**What you need to do**.
Print all of the records. Exclude the images.
START Data shown
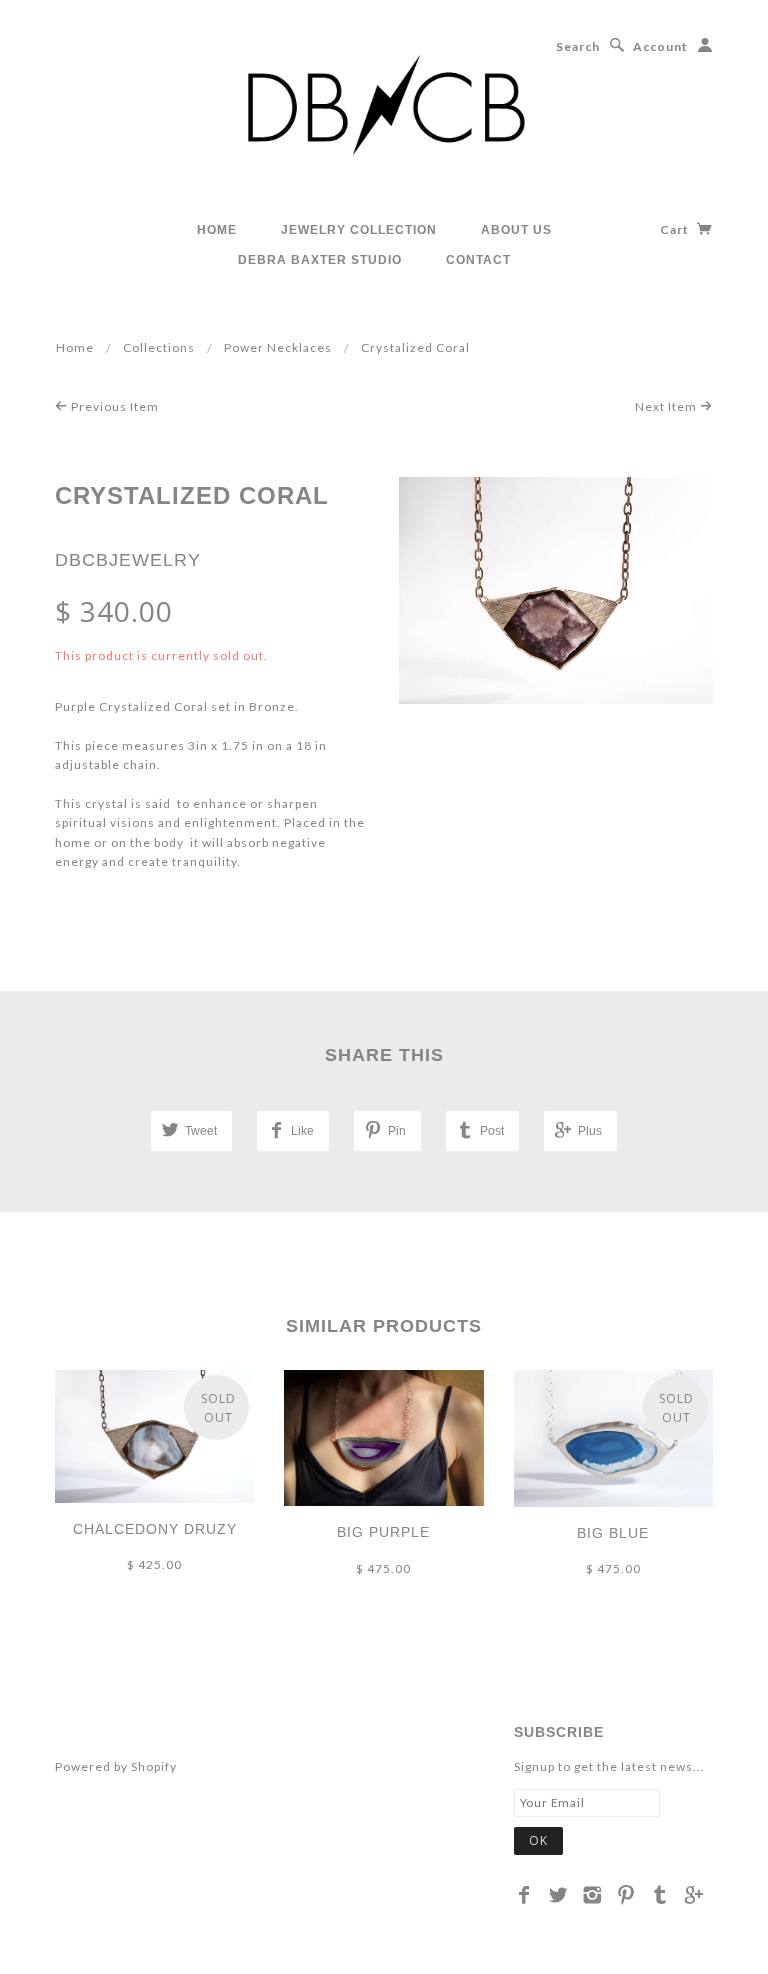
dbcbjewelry (128, 560)
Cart (676, 229)
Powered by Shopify (116, 1766)
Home (217, 230)
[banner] (384, 109)
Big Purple (383, 1532)
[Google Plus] (694, 1895)
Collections (159, 347)
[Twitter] (558, 1895)
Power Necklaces (278, 347)
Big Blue (613, 1533)
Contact (478, 260)
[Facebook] (524, 1895)
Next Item (667, 406)
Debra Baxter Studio (320, 260)
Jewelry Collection (359, 230)
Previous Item (113, 406)
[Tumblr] (660, 1895)
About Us (516, 230)
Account (660, 46)
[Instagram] (592, 1895)
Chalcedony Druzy (155, 1529)
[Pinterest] (626, 1895)
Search (578, 46)
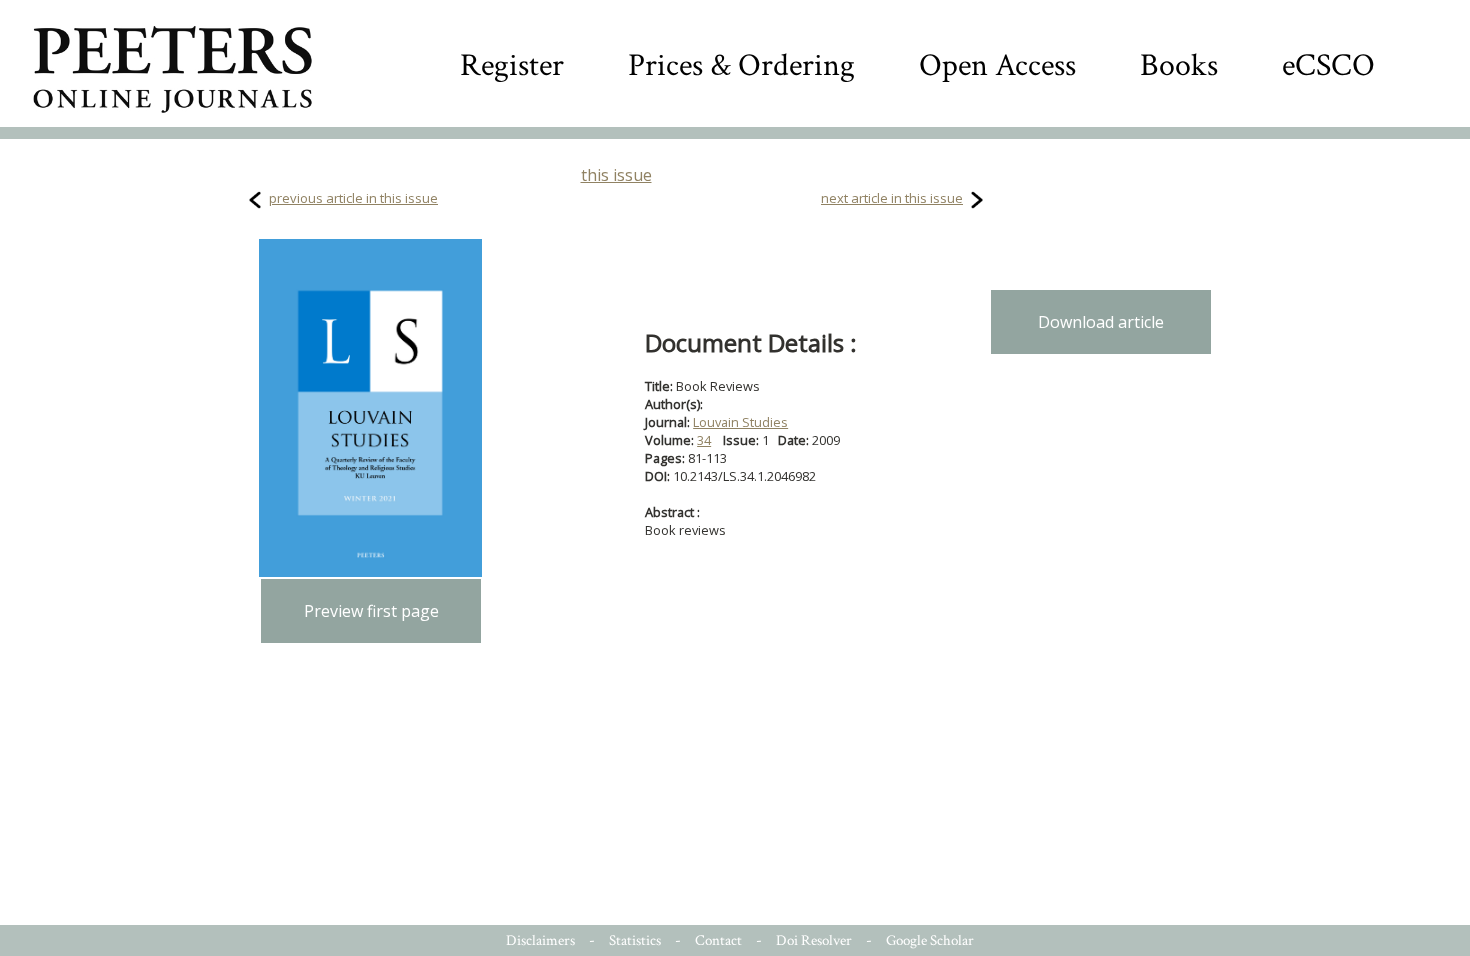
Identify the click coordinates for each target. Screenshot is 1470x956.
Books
END Data shown
**Your solution**.
dbcbjewelry (128, 560)
Cart (676, 229)
Powered by Shopify (116, 1766)
Home (217, 230)
[banner] (384, 109)
Big Purple (383, 1532)
[Google Plus] (694, 1895)
Collections (159, 347)
[Twitter] (558, 1895)
Power Necklaces (278, 347)
Big Blue (613, 1533)
Contact (478, 260)
[Facebook] (524, 1895)
Next Item (667, 406)
Debra Baxter Studio (320, 260)
Jewelry Collection (359, 230)
Previous Item (113, 406)
[Tumblr] (660, 1895)
About Us (516, 230)
Account (660, 46)
[Instagram] (592, 1895)
Chalcedony Druzy (155, 1529)
[Pinterest] (626, 1895)
Search (578, 46)
Identify the click coordinates for each target. Screenshot is 1470x956.
Books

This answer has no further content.